Work to be completed: Copy exactly the lines of the records below, starting at the line that contains "Switch to the Events tab" and continuing through the last line, both included; omit any pictures.

#### Information shown ####

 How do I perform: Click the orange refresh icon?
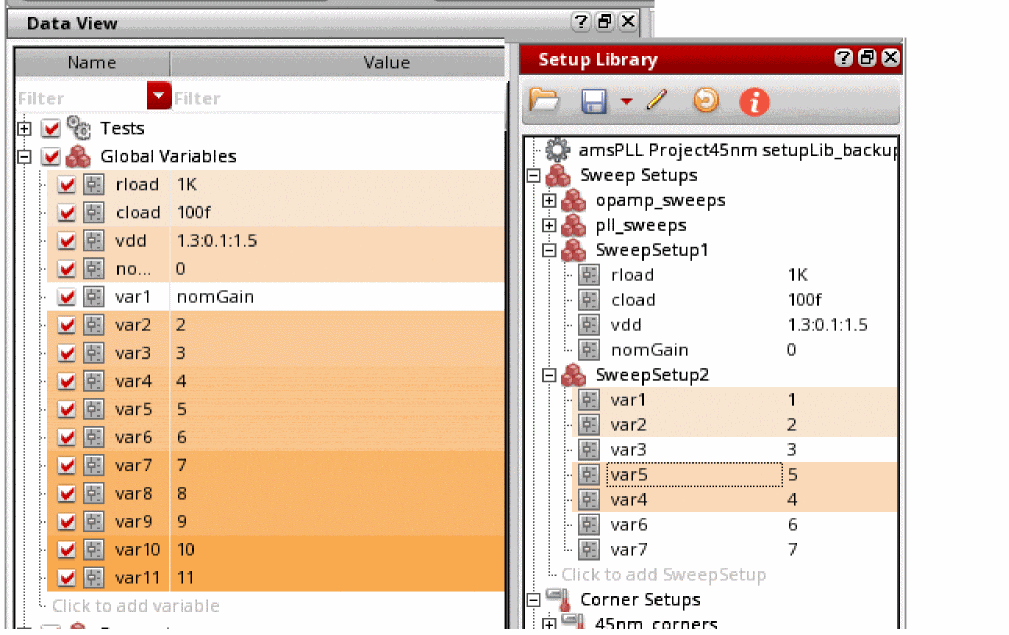coord(706,100)
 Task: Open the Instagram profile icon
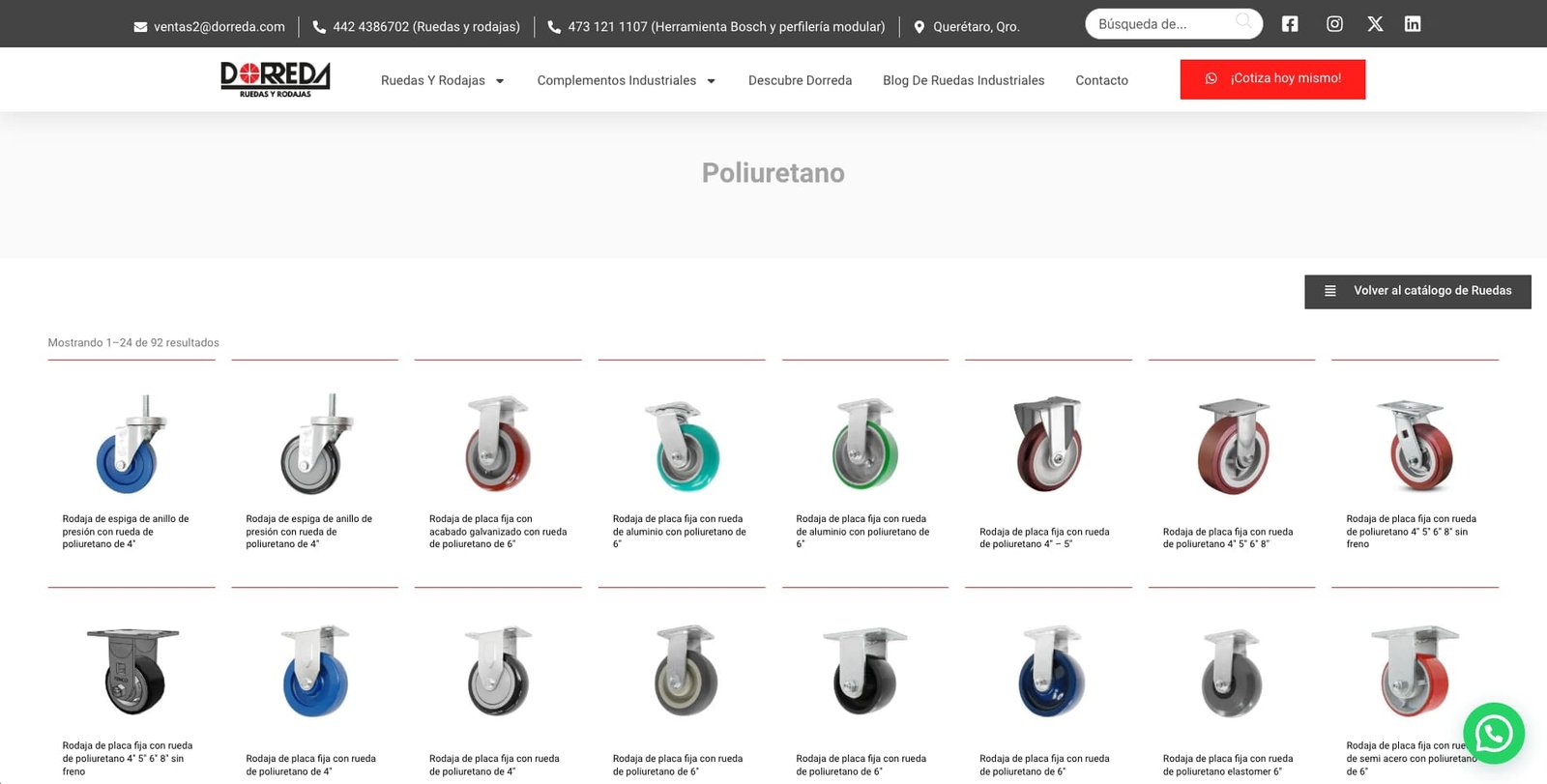(1334, 24)
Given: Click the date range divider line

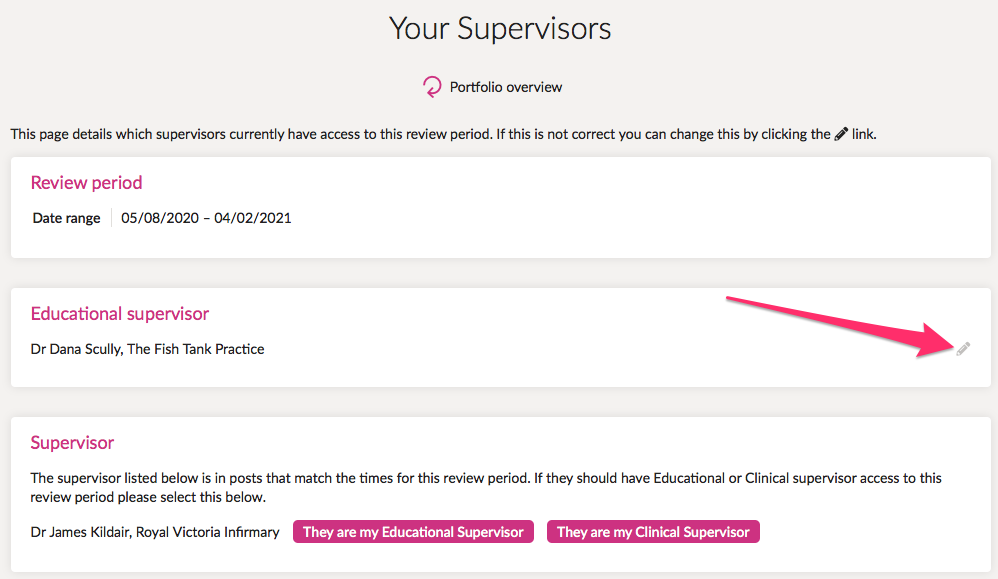Looking at the screenshot, I should pyautogui.click(x=111, y=218).
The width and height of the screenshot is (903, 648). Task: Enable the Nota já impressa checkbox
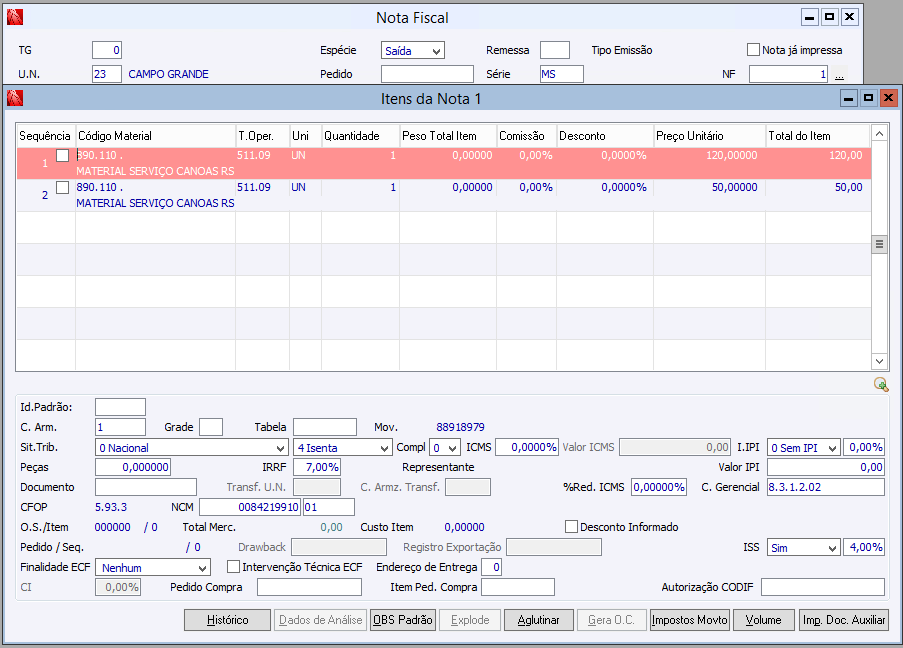[x=754, y=49]
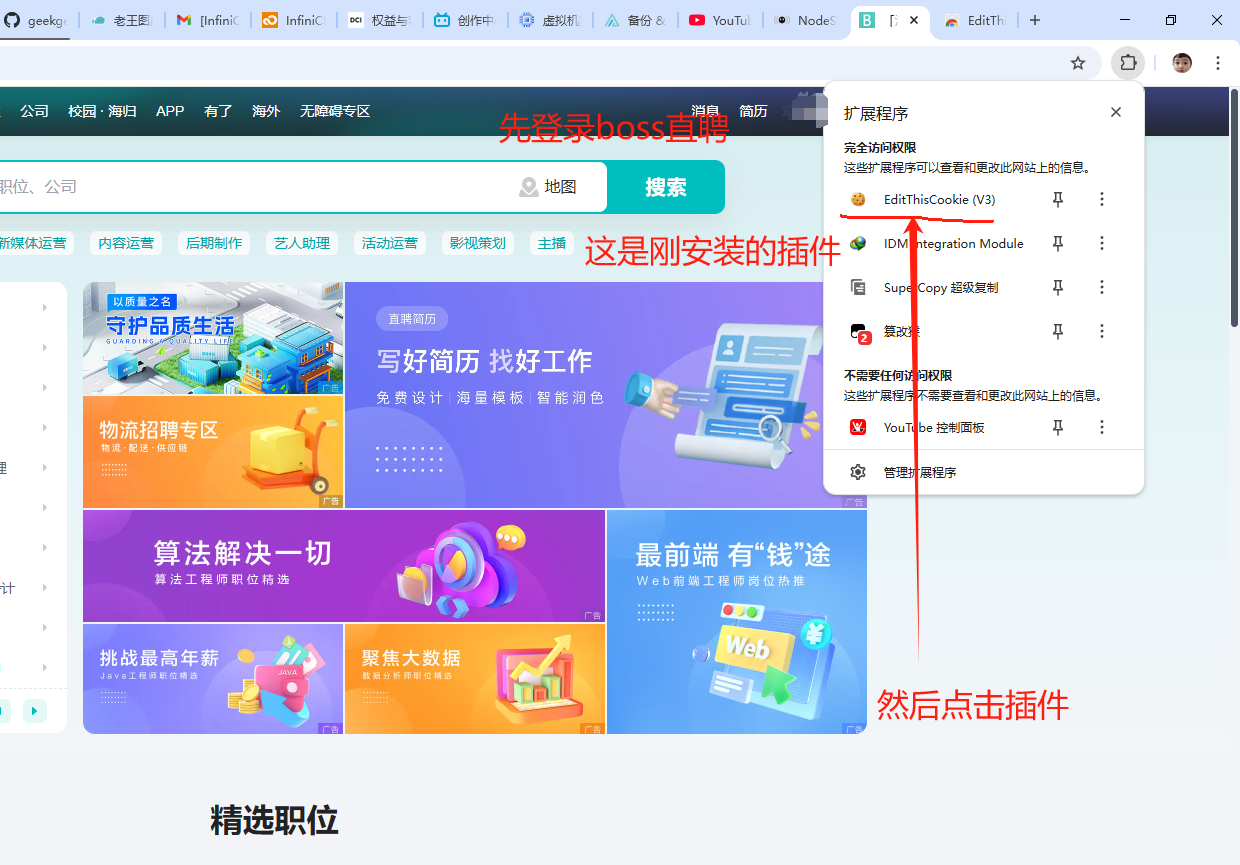
Task: Click the Extensions puzzle icon in toolbar
Action: tap(1128, 63)
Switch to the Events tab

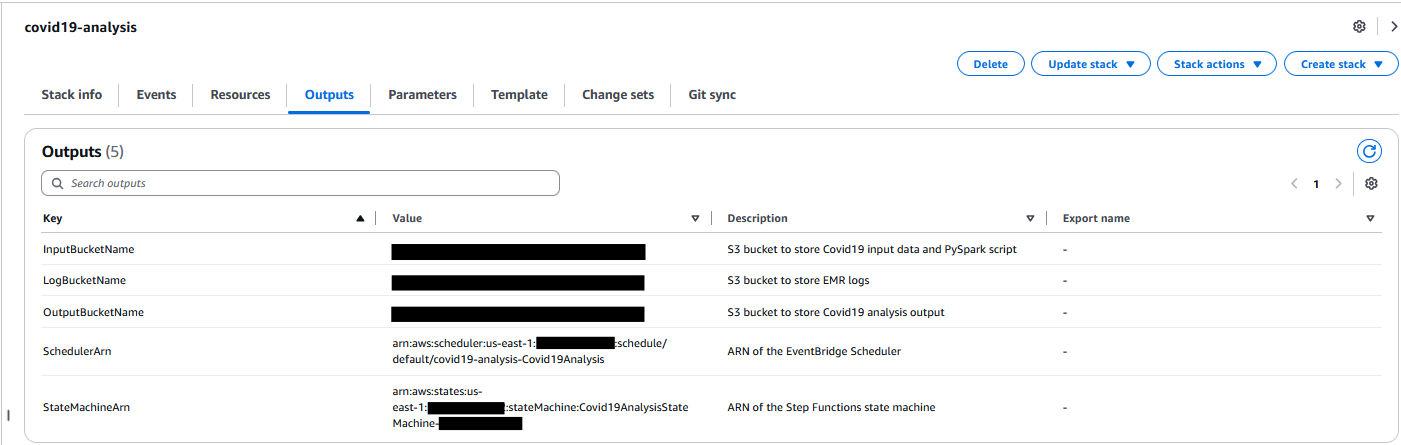tap(156, 95)
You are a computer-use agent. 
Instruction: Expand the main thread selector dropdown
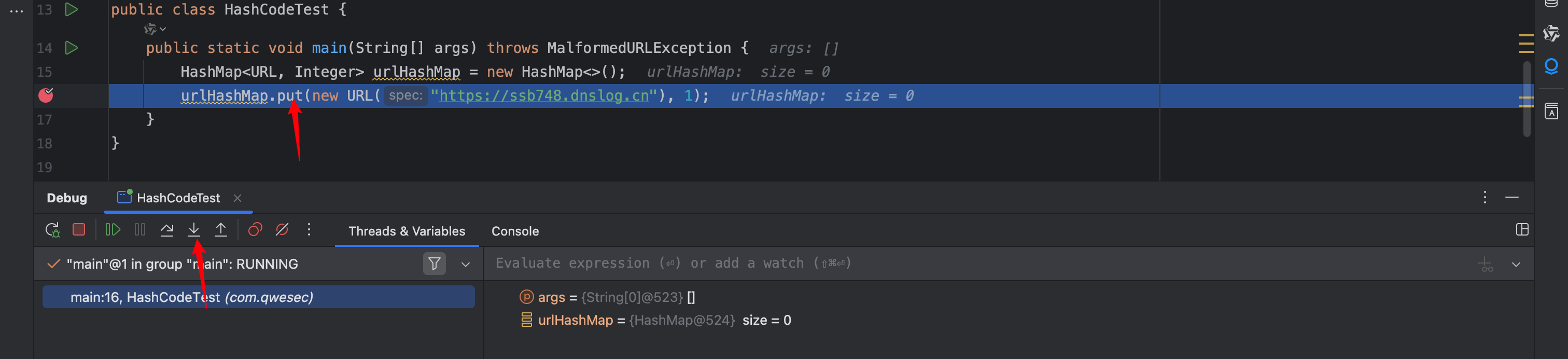466,265
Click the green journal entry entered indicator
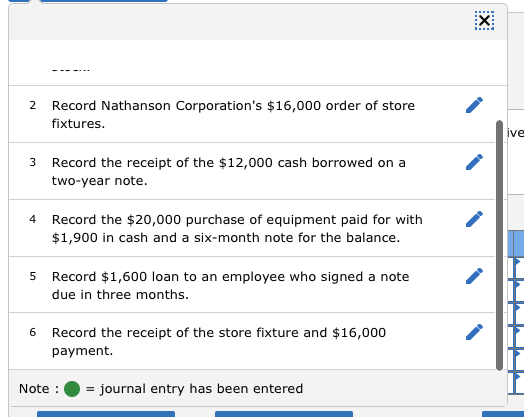Viewport: 524px width, 417px height. click(72, 389)
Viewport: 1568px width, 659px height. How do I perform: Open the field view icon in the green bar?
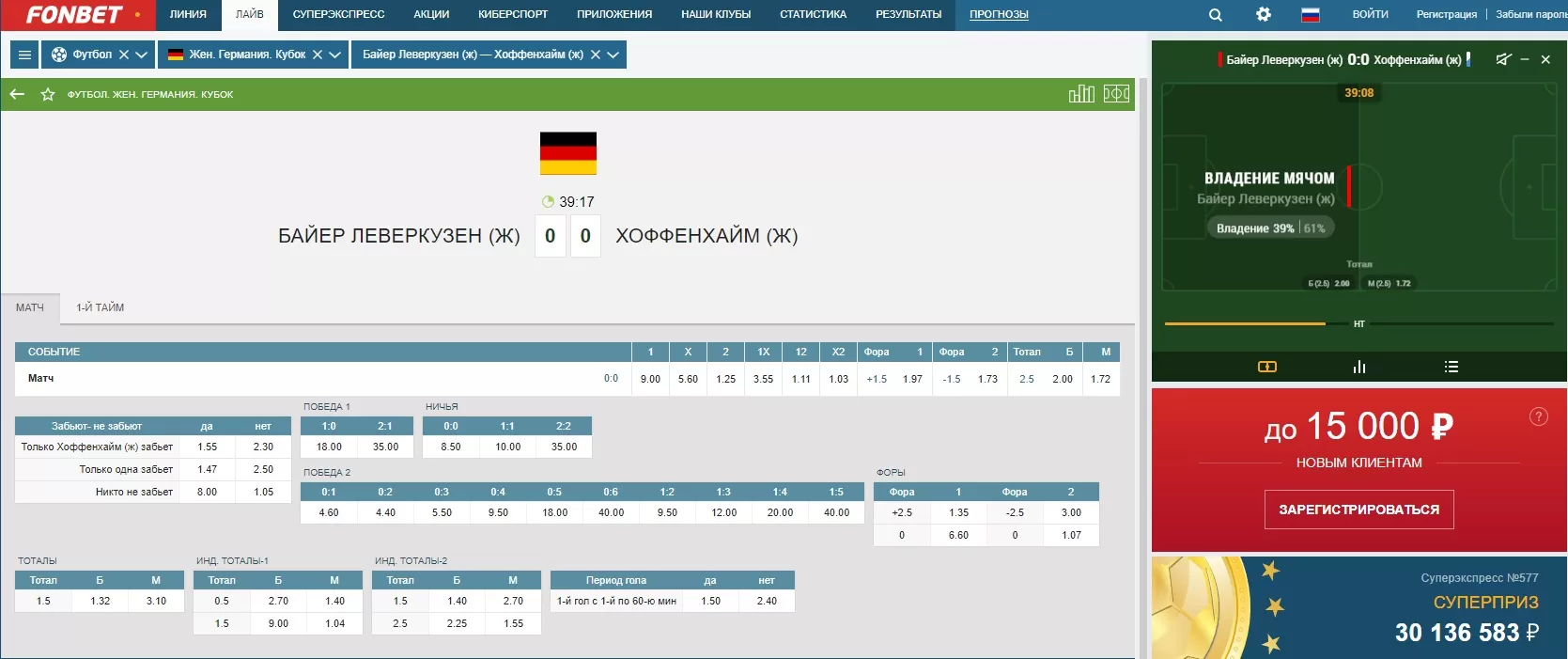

####

Written response:
Switch to the Events tab

tap(156, 95)
You are a computer-use agent. 
Instruction: Expand the main thread selector dropdown
466,265
Click the green journal entry entered indicator
Viewport: 524px width, 417px height. click(72, 389)
Viewport: 1568px width, 659px height. How do I perform: Open the field view icon in the green bar?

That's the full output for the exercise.